• **EXERCISE DIRECTIONS**:
Would you write out the entries below, every one of them, exactly?

• **INFORMATION**:
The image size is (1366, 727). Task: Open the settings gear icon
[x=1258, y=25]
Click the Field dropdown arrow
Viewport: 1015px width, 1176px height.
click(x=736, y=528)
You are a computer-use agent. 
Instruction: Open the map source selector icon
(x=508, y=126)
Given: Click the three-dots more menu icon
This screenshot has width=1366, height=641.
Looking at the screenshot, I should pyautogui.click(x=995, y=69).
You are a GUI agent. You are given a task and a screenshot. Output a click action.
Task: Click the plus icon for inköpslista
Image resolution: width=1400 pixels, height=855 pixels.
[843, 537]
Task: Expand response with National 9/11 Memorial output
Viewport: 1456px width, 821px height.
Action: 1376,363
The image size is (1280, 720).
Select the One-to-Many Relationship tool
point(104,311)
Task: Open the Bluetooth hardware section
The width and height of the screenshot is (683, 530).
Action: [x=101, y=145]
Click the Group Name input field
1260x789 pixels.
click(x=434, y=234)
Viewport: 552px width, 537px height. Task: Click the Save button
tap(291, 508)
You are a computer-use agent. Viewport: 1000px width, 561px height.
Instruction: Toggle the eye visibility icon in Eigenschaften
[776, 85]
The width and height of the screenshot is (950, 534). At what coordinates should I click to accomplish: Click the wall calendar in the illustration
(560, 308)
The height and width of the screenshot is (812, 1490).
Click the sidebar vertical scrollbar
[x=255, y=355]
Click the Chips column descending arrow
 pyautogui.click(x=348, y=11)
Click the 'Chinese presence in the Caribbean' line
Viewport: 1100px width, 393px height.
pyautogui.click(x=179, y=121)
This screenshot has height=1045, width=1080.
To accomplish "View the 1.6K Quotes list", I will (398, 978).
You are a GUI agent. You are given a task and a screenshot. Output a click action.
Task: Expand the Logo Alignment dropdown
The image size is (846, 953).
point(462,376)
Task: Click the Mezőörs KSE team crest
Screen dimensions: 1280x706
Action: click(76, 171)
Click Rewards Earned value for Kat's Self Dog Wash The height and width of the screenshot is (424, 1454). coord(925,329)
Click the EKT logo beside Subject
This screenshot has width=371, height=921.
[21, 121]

• **RESULT**:
The image size is (1366, 727). Task: Open the settings gear icon
[x=1258, y=25]
Click the Field dropdown arrow
Viewport: 1015px width, 1176px height.
click(x=736, y=528)
You are a computer-use agent. 
Instruction: Open the map source selector icon
(x=508, y=126)
Given: Click the three-dots more menu icon
This screenshot has width=1366, height=641.
Looking at the screenshot, I should pyautogui.click(x=995, y=69).
You are a GUI agent. You are given a task and a screenshot. Output a click action.
Task: Click the plus icon for inköpslista
Image resolution: width=1400 pixels, height=855 pixels.
[843, 537]
Task: Expand response with National 9/11 Memorial output
Viewport: 1456px width, 821px height.
Action: 1376,363
The image size is (1280, 720).
Select the One-to-Many Relationship tool
point(104,311)
Task: Open the Bluetooth hardware section
The width and height of the screenshot is (683, 530).
Action: [x=101, y=145]
Click the Group Name input field
1260x789 pixels.
click(x=434, y=234)
Viewport: 552px width, 537px height. Task: Click the Save button
tap(291, 508)
You are a computer-use agent. Viewport: 1000px width, 561px height.
Instruction: Toggle the eye visibility icon in Eigenschaften
[776, 85]
The width and height of the screenshot is (950, 534). At what coordinates should I click to accomplish: Click the wall calendar in the illustration
(560, 308)
The height and width of the screenshot is (812, 1490).
Click the sidebar vertical scrollbar
[x=255, y=355]
Click the Chips column descending arrow
 pyautogui.click(x=348, y=11)
Click the 'Chinese presence in the Caribbean' line
Viewport: 1100px width, 393px height.
pyautogui.click(x=179, y=121)
This screenshot has height=1045, width=1080.
To accomplish "View the 1.6K Quotes list", I will (398, 978).
You are a GUI agent. You are given a task and a screenshot. Output a click action.
Task: Expand the Logo Alignment dropdown
The image size is (846, 953).
point(462,376)
Task: Click the Mezőörs KSE team crest
Screen dimensions: 1280x706
Action: click(76, 171)
Click Rewards Earned value for Kat's Self Dog Wash The height and width of the screenshot is (424, 1454). coord(925,329)
Click the EKT logo beside Subject
This screenshot has width=371, height=921.
[21, 121]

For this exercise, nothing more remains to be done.